Brightness-Invariant Tracking Estimation in Tagged MRI

TL;DR

This paper introduces BRITE, a novel brightness-invariant method for tracking tissue motion in tagged MRI that effectively handles brightness changes and tag fading, improving accuracy over existing techniques.

Contribution

BRITE combines denoising diffusion models and physics-informed neural networks to disentangle anatomy from tags and estimate motion robustly in brightness-variable MRI data.

Findings

BRITE outperforms state-of-the-art methods in motion and strain estimation.

The method demonstrates robustness to tag fading and brightness variations.

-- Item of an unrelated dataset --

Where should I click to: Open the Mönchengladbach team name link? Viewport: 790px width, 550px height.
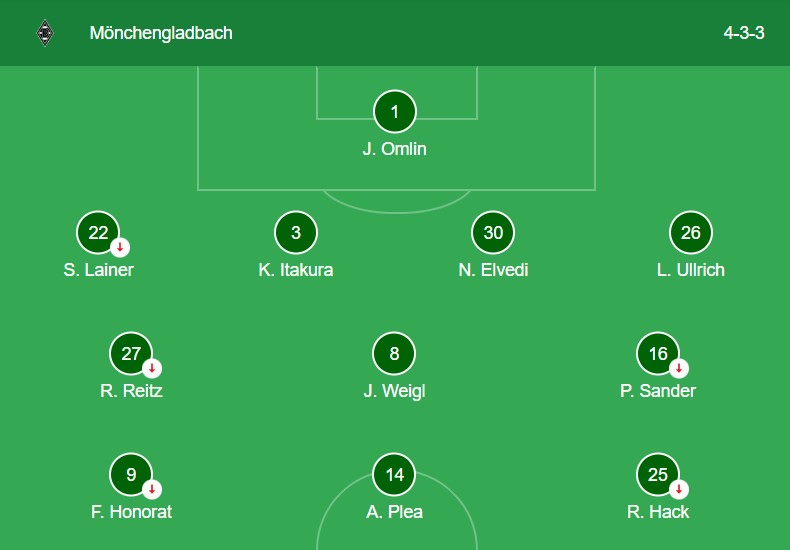[161, 33]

Validated on gel phantom images with various imaging parameters.

Abstract

Magnetic resonance (MR) tagging is an imaging technique for noninvasively tracking tissue motion in vivo by creating a visible pattern of magnetization saturation (tags) that deforms with the tissue. Due to longitudinal relaxation and progression to steady-state, the tags and tissue brightnesses change over time, which makes tracking with optical flow methods error-prone. Although Fourier methods can alleviate these problems, they are also sensitive to brightness changes as well as spectral spreading due to motion. To address these problems, we introduce the brightness-invariant tracking estimation (BRITE) technique for tagged MRI. BRITE disentangles the anatomy from the tag pattern in the observed tagged image sequence and simultaneously estimates the Lagrangian motion. The inherent ill-posedness of this problem is addressed by leveraging the expressive power of denoising diffusion probabilistic models to represent the probabilistic distribution of the underlying anatomy and the flexibility of physics-informed neural networks to estimate biologically-plausible motion. A set of tagged MR images of a gel phantom was acquired with various tag periods and imaging flip angles to demonstrate the impact of brightness variations and to validate our method. The results show that BRITE achieves more accurate motion and strain estimates as compared to other state of the art methods, while also being resistant to tag fading.